En effet, les “aencrages” impliquent la transformation d’éléments de biographie en principes d’écriture : la contrainte acquiert ainsi une motivation biographique, quitte à contredire le principe d’arbitraire énoncé par Oulipo. L’ablation d’une lettre de l’alphabet connote l’amputation de la mémoire, et la disparition violente et totale des personnages fait écho à l’annihilation sans trace des Juifs dans la Shoah, aussi bien que de la mère de Perec. Ainsi, la “disparition” s’entend simultanément comme la suppression d’une voyelle, la mort des personnages, la coupure d’avec les origines, et l’effacement de l’identité ou des souvenirs d’enfance.
210Enfin, Salceda explore le vocable blanc qui, avec ses variantes, donne corps à la suppression de la lettre interdite. Dans un fonctionnement paradoxal, le blanc devient la marque de la famille, reliant les personnages entre eux et « chacun à ses origines et à ce qu’elles signifient comme programme narratif de mort » (p. 168). Le parallélisme entre plan fictionnel et celui de la production, entre diégèse et narration, amène le lecteur à effectuer des allers-retours continuels. Les trois niveaux – intrigue policière, saga familiale et effets métatextuels – se révèlent être étroitement imbriqués.

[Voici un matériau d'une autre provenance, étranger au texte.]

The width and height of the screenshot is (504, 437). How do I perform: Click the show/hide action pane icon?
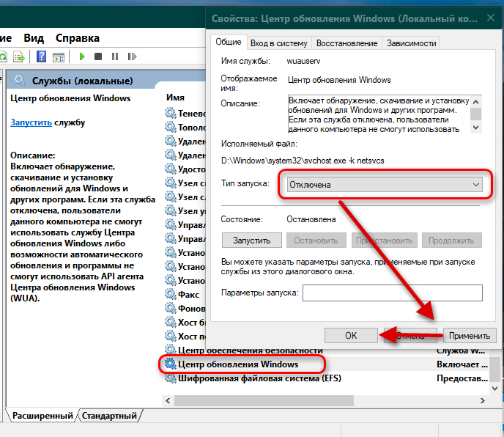click(x=60, y=56)

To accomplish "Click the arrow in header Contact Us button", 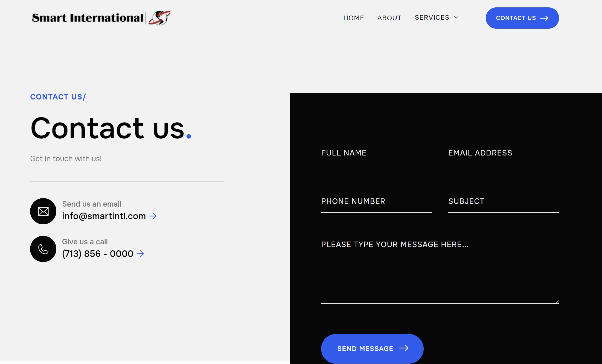I will pyautogui.click(x=544, y=18).
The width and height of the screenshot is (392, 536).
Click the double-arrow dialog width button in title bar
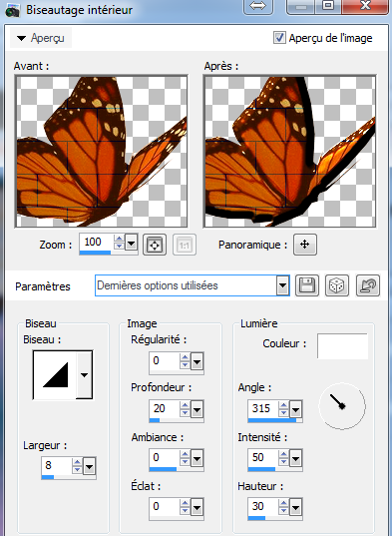257,6
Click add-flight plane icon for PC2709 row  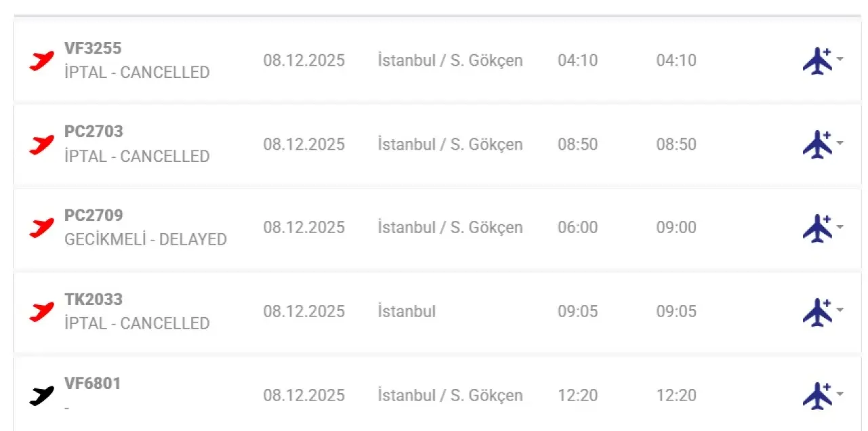(x=817, y=228)
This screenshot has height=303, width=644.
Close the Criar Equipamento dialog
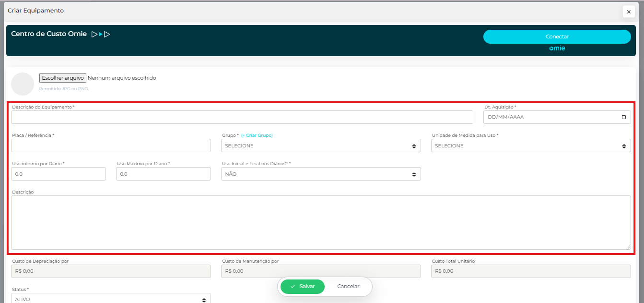629,12
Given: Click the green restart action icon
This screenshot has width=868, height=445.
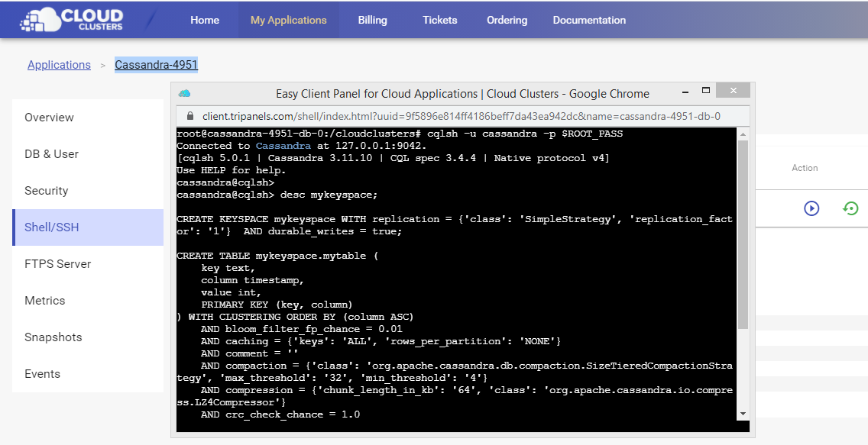Looking at the screenshot, I should point(850,208).
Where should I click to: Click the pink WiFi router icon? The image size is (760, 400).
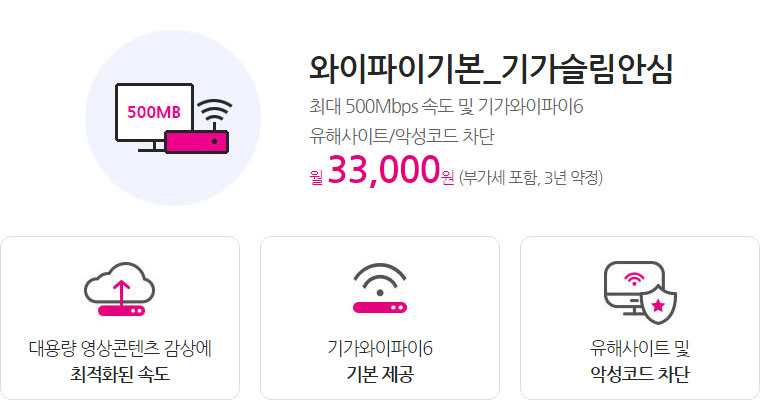(x=380, y=288)
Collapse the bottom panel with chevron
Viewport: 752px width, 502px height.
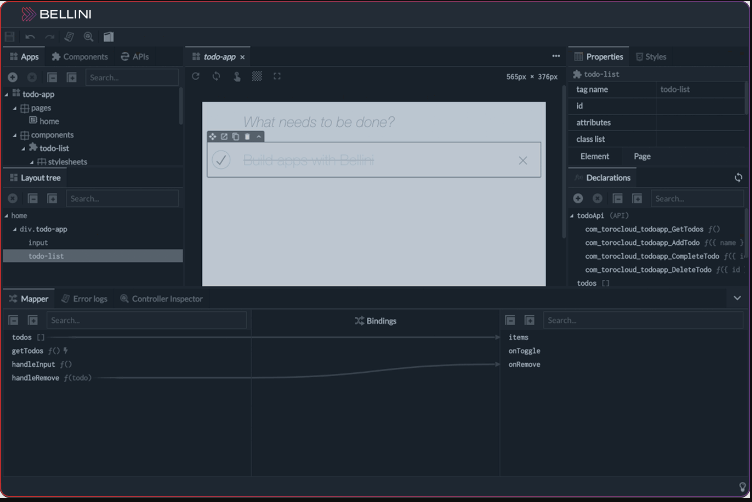pyautogui.click(x=737, y=298)
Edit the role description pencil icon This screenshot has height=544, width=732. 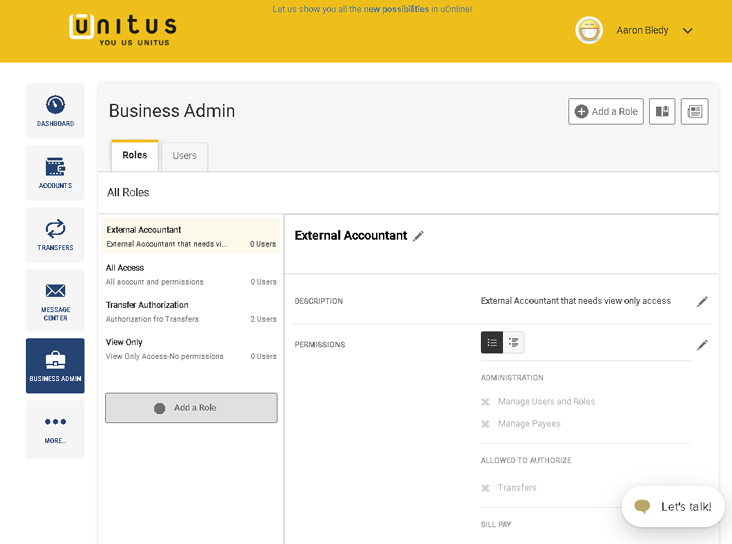click(x=702, y=301)
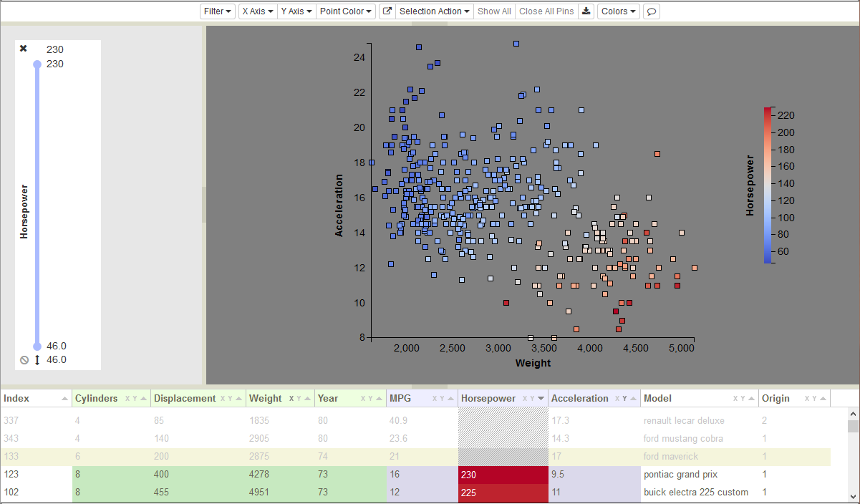Viewport: 860px width, 504px height.
Task: Expand the Colors dropdown
Action: [x=619, y=11]
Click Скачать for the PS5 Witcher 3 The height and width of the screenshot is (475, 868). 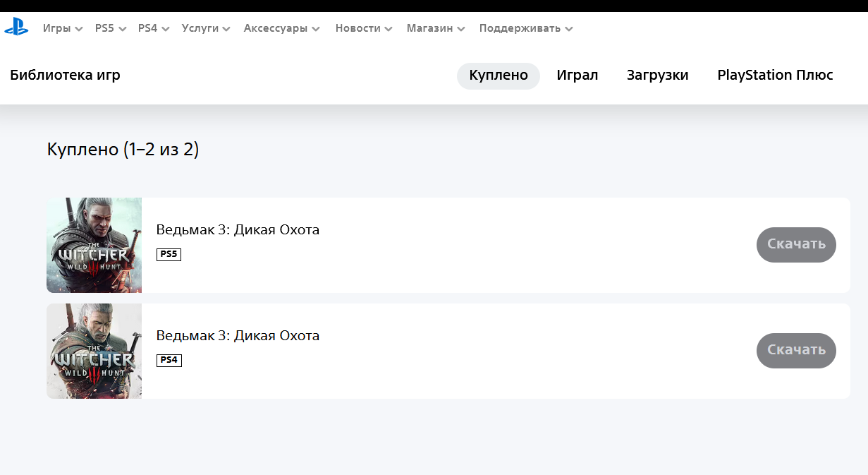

L’analyse du roman est complétée par un chapitre intitulé « La Disparition raconté aux enfants », une table des matières détaillée, pour aider le lecteur à se retrouver dans ce roman, et des extraits (fac-simile et transcriptions) des manuscrits.
Cette excellente étude offre matière à réflexion. Selon une définition, la contrainte – qualifiée d’“arbitraire” – apparaît comme « le nom que se donne la règle lorsqu’elle a perdu sa prégnance culturelle2 », étant aussi « une rhétorique toujours en excès ». Salceda souligne qu’ainsi, la contrainte « arbitraire par nature tend, justement, à faire dysfonctionner tous les usages pragmatiques de la langue, qu’elle empêche souvent de devenir discours » (p. 19). Il explique que cette démarche met en cause le « caractère idéologique de la langue comme véhicule des valeurs établies et des catégories de pensée dominantes » (p. 44). En effet, l’on peut dire que l’unité imaginaire des discours s’en trouve ébranlée. En tant qu’opération relevant du symbolique pur, la contrainte est comparable au cadre théorisé par Alberti, dans son traité De Pictura3 : il pose les conditions de l’istoria, non le contenu narratif. L’extraction d’un élément – la lettre e – donne un cadre à l’ensemble.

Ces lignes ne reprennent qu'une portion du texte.